En este punto, el escenario más probable y deseable es la mediación de Rusia o China, o ambas, que permita la aceptación de un alto el fuego y la firma de una tregua, dejando a las partes en sus respectivas posiciones, con el resultado aparente de que nadie ha ganado ni perdido. Es totalmente imposible plantear cualquier papel para la Unión Europea, dado el personal político que la dirige: individuos como von der Stupid o Kretina Kaja Kallas permanecen en silencio y ausentes, debido a su falta de credibilidad y su flagrante ineptitud, a pesar de que los países europeos, junto con los asiáticos, son los más afectados por esta guerra.
Lo cierto es que, al resistir el ataque conjunto israelí-estadounidense, Irán ya ha ganado la primera parte de su batalla, que inevitablemente se materializará, una vez cesadas las hostilidades, con la construcción de armas nucleares, como medio para garantizar la independencia (como sucedió con Corea del Norte, Pakistán e India) y en la alianza definitiva con China y Rusia, lo que permitirá a esta alianza el control estratégico sobre Asia, con proyecciones hacia Europa y Oriente Medio.
Irán podrá ofrecer a esta alianza el beneficio de desmantelar el sistema de seguridad estadounidense, compuesto por la compleja red de bases que Estados Unidos ha desplegado por todo el mundo árabe y Oriente Medio. Además, ¿quién confiará en Estados Unidos como interlocutor creíble, dado que ha desarrollado la costumbre de bombardear durante las negociaciones? ¡Sin duda, un logro extraordinario! Todo esto sin siquiera considerar los costos económicos del conflicto para Estados Unidos y su precaria balanza de pagos, gastos que Trump deberá rendir cuentas al país durante las elecciones de mitad de mandato de septiembre.

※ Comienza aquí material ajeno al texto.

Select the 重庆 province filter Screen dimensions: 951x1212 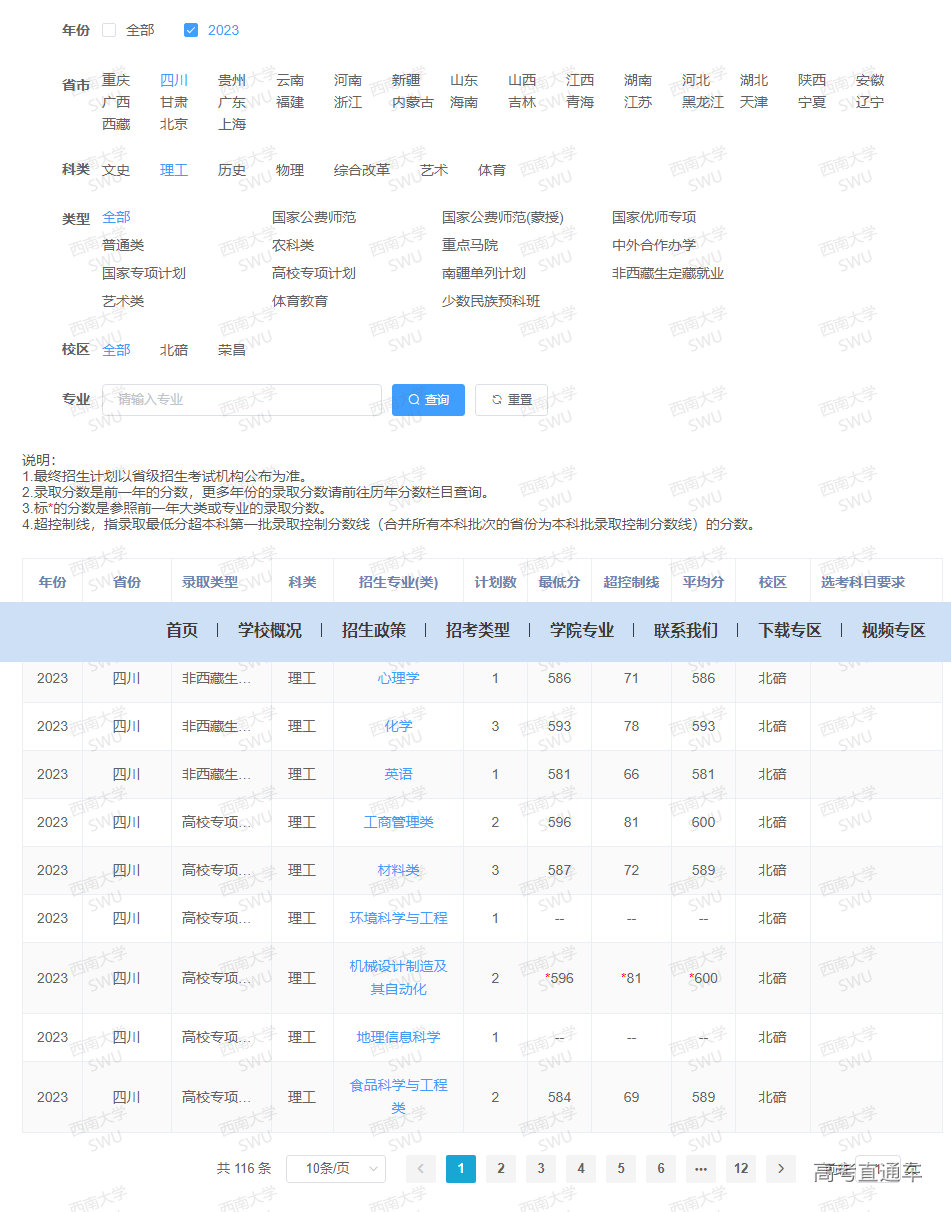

Si bien aún no está claro cómo Trump podrá salir del aprieto en el que se ha metido, el conflicto no puede prolongarse indefinidamente por razones técnicas, como el agotamiento de las armas, los interceptores de drones y los misiles, y el desgaste al que están sometidas tanto las fuerzas aéreas estadounidenses como las israelíes. La invasión israelí del sur del Líbano podría ofrecer una oportunidad, una iniciativa emprendida no solo para atacar a Hezbolá, sino también para apoderarse de otro territorio que se sumaría al mosaico del "Gran Israel", junto con los territorios sirios ya ocupados, al tiempo que completa la adquisición definitiva de Cisjordania y la expulsión de los palestinos. Esta estrategia israelí da inicio al conflicto con Turquía, contribuyendo a redefinir el equilibrio político en Oriente Medio.